[Collected data entries]
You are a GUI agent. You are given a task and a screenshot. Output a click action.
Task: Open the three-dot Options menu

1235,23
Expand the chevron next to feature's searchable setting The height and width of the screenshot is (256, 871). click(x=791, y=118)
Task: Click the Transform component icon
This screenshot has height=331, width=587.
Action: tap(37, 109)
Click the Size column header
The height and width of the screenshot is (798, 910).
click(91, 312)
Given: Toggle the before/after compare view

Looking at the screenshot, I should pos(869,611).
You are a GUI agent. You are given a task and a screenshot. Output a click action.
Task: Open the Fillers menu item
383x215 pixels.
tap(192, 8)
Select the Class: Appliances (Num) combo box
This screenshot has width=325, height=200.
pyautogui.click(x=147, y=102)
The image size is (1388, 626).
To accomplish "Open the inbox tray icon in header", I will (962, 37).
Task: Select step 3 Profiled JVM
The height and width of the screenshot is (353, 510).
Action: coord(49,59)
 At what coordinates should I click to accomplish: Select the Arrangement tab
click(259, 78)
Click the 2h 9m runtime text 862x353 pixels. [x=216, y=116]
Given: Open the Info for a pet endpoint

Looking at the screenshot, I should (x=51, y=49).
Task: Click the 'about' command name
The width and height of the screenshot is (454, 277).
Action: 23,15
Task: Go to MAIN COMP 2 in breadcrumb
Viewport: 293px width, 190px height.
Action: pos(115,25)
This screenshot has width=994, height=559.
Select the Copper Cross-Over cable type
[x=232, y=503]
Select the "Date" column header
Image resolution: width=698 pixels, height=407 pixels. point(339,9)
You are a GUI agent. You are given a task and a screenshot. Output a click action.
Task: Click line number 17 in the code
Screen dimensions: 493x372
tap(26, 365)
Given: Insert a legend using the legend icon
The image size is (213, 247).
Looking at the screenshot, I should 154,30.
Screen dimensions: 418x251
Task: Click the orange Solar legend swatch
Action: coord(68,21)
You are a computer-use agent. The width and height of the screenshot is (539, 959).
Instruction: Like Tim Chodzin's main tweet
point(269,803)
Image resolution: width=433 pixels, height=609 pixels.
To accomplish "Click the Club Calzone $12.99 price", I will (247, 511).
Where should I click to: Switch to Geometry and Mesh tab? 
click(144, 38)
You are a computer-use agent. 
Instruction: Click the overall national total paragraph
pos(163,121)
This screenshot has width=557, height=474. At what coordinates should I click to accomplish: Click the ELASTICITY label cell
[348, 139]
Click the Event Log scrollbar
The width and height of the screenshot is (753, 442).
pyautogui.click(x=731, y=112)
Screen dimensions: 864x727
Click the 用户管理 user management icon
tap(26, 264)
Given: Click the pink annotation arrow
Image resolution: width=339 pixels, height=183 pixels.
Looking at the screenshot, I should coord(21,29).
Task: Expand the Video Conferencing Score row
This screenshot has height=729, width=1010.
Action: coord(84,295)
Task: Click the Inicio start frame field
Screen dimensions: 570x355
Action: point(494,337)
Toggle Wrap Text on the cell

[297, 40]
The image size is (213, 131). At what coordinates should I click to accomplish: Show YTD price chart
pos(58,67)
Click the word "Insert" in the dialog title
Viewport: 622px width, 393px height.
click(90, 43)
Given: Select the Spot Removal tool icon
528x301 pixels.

[Exercise instructions]
Give the entries again in full, exactly as they were written above.

[Answer space]
You are a GUI agent. You are given a task and a screenshot. Output a click action.
Task: Open the three-dot Options menu

1235,23
Expand the chevron next to feature's searchable setting The height and width of the screenshot is (256, 871). click(x=791, y=118)
Task: Click the Transform component icon
This screenshot has height=331, width=587.
Action: tap(37, 109)
Click the Size column header
The height and width of the screenshot is (798, 910).
click(91, 312)
Given: Toggle the before/after compare view

Looking at the screenshot, I should pos(869,611).
You are a GUI agent. You are given a task and a screenshot. Output a click action.
Task: Open the Fillers menu item
383x215 pixels.
tap(192, 8)
Select the Class: Appliances (Num) combo box
This screenshot has width=325, height=200.
pyautogui.click(x=147, y=102)
The image size is (1388, 626).
To accomplish "Open the inbox tray icon in header", I will (962, 37).
Task: Select step 3 Profiled JVM
The height and width of the screenshot is (353, 510).
Action: coord(49,59)
 At what coordinates should I click to accomplish: Select the Arrangement tab
click(259, 78)
Click the 2h 9m runtime text 862x353 pixels. [x=216, y=116]
Given: Open the Info for a pet endpoint

Looking at the screenshot, I should (x=51, y=49).
Task: Click the 'about' command name
The width and height of the screenshot is (454, 277).
Action: 23,15
Task: Go to MAIN COMP 2 in breadcrumb
Viewport: 293px width, 190px height.
Action: pos(115,25)
This screenshot has width=994, height=559.
Select the Copper Cross-Over cable type
[x=232, y=503]
Select the "Date" column header
Image resolution: width=698 pixels, height=407 pixels. point(339,9)
You are a GUI agent. You are given a task and a screenshot. Output a click action.
Task: Click line number 17 in the code
Screen dimensions: 493x372
tap(26, 365)
Given: Insert a legend using the legend icon
The image size is (213, 247).
Looking at the screenshot, I should 154,30.
Screen dimensions: 418x251
Task: Click the orange Solar legend swatch
Action: coord(68,21)
You are a computer-use agent. The width and height of the screenshot is (539, 959).
Instruction: Like Tim Chodzin's main tweet
point(269,803)
Image resolution: width=433 pixels, height=609 pixels.
To accomplish "Click the Club Calzone $12.99 price", I will (247, 511).
Where should I click to: Switch to Geometry and Mesh tab? 
click(144, 38)
You are a computer-use agent. 
Instruction: Click the overall national total paragraph
pos(163,121)
This screenshot has width=557, height=474. At what coordinates should I click to accomplish: Click the ELASTICITY label cell
[348, 139]
Click the Event Log scrollbar
The width and height of the screenshot is (753, 442).
pyautogui.click(x=731, y=112)
Screen dimensions: 864x727
Click the 用户管理 user management icon
tap(26, 264)
Given: Click the pink annotation arrow
Image resolution: width=339 pixels, height=183 pixels.
Looking at the screenshot, I should coord(21,29).
Task: Expand the Video Conferencing Score row
This screenshot has height=729, width=1010.
Action: coord(84,295)
Task: Click the Inicio start frame field
Screen dimensions: 570x355
Action: point(494,337)
Toggle Wrap Text on the cell

[297, 40]
The image size is (213, 131). At what coordinates should I click to accomplish: Show YTD price chart
pos(58,67)
Click the word "Insert" in the dialog title
Viewport: 622px width, 393px height.
click(90, 43)
Given: Select the Spot Removal tool icon
528x301 pixels.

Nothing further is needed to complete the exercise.